Can You Hear Me Now?

Legislators plan to try—again— to limit cell phone use while driving

It’s time to put an end to pushing “send” when your hands should be on the wheel, lawmakers say. Plans are in the works to create bills for the 2011 legislative session targeting cell phone use while driving, including bills by state Sen. Shirley Breeden, D-Henderson, and Assemblyman Mark Manendo, D-Las Vegas. But is Nevada really ready for such a law?

Full Attention to Driving

Although there’s no law against using cell phones while driving in Nevada, Metropolitan Police officers do issue citations to people driving erratically (because of cell phones or other reasons) within the city and county, citing them for failure to pay full attention to driving. Of the 1,739 collisions in which “failure to pay full attention” was a factor in 2009, police listed the following distractions:

  • 949 were for “other”
  • 388 were unknown
  • 174 were for cell phones
  • 65 were for children
  • 57 were for radio/CD player
  • 28 were for electronic equipment
  • 27 were for eating
  • 17 were for reading
  • 15 were for animals
  • 10 were for smoking
  • 9 were for personal hygiene

Currently, six states and the Virgin Islands prohibit drivers from using handheld cell phones while driving; and 25 states, Washington, D.C. and Guam ban text messaging for drivers.

The Metropolitan Police Department also supports a ban on texting while driving.

“We would like to have a law passed where texting is against the law,” says Capt. Richard Collins of Metro’s Department of Public Safety. “As far as a no-phone zone, I don’t know if we’ll ever be able to get that, as far as the law goes. But people need to pay attention to what they’re doing when they’re driving.”

That may be easier said than done. The only law Nevada has on the books regarding cell phones and driving is one passed in 2003 prohibiting local governments from regulating cell phones in automobiles.

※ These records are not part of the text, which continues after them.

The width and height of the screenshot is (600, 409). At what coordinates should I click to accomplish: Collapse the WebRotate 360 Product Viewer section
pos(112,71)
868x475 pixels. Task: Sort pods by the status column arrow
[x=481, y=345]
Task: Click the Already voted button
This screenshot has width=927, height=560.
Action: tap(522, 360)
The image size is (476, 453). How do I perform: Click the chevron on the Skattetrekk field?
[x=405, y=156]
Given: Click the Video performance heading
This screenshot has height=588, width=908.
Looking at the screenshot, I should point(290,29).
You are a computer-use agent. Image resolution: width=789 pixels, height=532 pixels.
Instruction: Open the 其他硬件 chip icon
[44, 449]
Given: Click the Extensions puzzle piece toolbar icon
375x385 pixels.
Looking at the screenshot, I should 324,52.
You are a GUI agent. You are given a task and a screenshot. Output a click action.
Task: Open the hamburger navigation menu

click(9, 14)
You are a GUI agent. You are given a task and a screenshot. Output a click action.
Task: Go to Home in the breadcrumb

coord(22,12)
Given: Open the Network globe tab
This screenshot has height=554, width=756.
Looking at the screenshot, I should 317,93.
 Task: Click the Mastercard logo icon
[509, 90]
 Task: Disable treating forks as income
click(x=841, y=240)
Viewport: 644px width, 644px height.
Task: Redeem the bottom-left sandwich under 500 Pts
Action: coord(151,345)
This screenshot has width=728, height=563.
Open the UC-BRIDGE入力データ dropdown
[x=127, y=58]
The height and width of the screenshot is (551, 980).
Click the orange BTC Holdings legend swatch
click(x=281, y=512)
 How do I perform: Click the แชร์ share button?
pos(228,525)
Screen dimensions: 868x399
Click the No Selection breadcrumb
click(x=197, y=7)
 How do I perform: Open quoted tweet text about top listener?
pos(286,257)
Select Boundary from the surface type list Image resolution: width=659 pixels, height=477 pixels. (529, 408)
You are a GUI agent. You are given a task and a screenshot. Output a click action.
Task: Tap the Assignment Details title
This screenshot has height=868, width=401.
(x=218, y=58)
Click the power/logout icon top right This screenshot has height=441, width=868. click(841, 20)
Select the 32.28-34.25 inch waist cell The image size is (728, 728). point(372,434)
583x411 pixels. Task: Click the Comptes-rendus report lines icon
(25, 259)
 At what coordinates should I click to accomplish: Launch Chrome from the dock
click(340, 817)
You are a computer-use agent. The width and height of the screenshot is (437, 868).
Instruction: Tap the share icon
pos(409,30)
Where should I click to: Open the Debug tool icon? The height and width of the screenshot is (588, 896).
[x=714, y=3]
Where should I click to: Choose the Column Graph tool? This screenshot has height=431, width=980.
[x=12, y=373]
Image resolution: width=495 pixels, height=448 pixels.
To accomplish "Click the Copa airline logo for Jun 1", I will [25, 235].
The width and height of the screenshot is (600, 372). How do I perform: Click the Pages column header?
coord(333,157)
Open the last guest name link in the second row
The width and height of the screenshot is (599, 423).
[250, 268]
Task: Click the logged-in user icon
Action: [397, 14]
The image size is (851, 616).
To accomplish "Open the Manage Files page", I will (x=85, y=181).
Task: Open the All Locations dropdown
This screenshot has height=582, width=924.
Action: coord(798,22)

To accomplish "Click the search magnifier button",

Still, while there’s no explicit law relating to cell phones and driving, Collins says Metro regularly issues citations to distracted cell phone users under the “Full Attention to Driving” law.

Out of 134,148 total traffic citations in 2009, 3,856 were issued for motorists failing to pay full attention to driving, the reason also cited in 1,739 collisions.

“I think everybody is aware that if you’re doing something and not putting all of your focus on driving, then things can happen,” Collins says.

Manendo is certainly aware of it. For the past two legislative sessions he has tried to get a law passed targeting juveniles using electronic devices while driving, including cell phones and video games. Twice it’s failed, but he’s not deterred. If elected to the state Senate, he says he plans to bring it up again in 2011.

“We have data from other states that shows juveniles are more likely to get into crashes or get killed behind the wheel [while texting or using some kind of handheld device] than somebody who’s in their 40s, because they just lack the experience,” Manendo says.

He thinks that a law aimed at minors will help spread awareness about the dangers of texting while driving.

“I’m just absolutely convinced you have to change attitudes early on in life,” Manendo says. “If you have teens that know in advance it’s against the law … then I’m hoping they’ll be less likely to do that later on.”

Breeden is taking a heavier-handed approach. She sponsored a bill in 2009 that would prohibit texting while driving for people of any age. The bill made it through the Senate but died in the Assembly.

Breeden says she’s working on a more restrictive bill requiring cell phone users to implement hands-free devices while driving.

“We’ve got to keep our roads safe,” she says. “I’m going to try it again, and hopefully the Assembly folks will understand just how important of an issue it is.”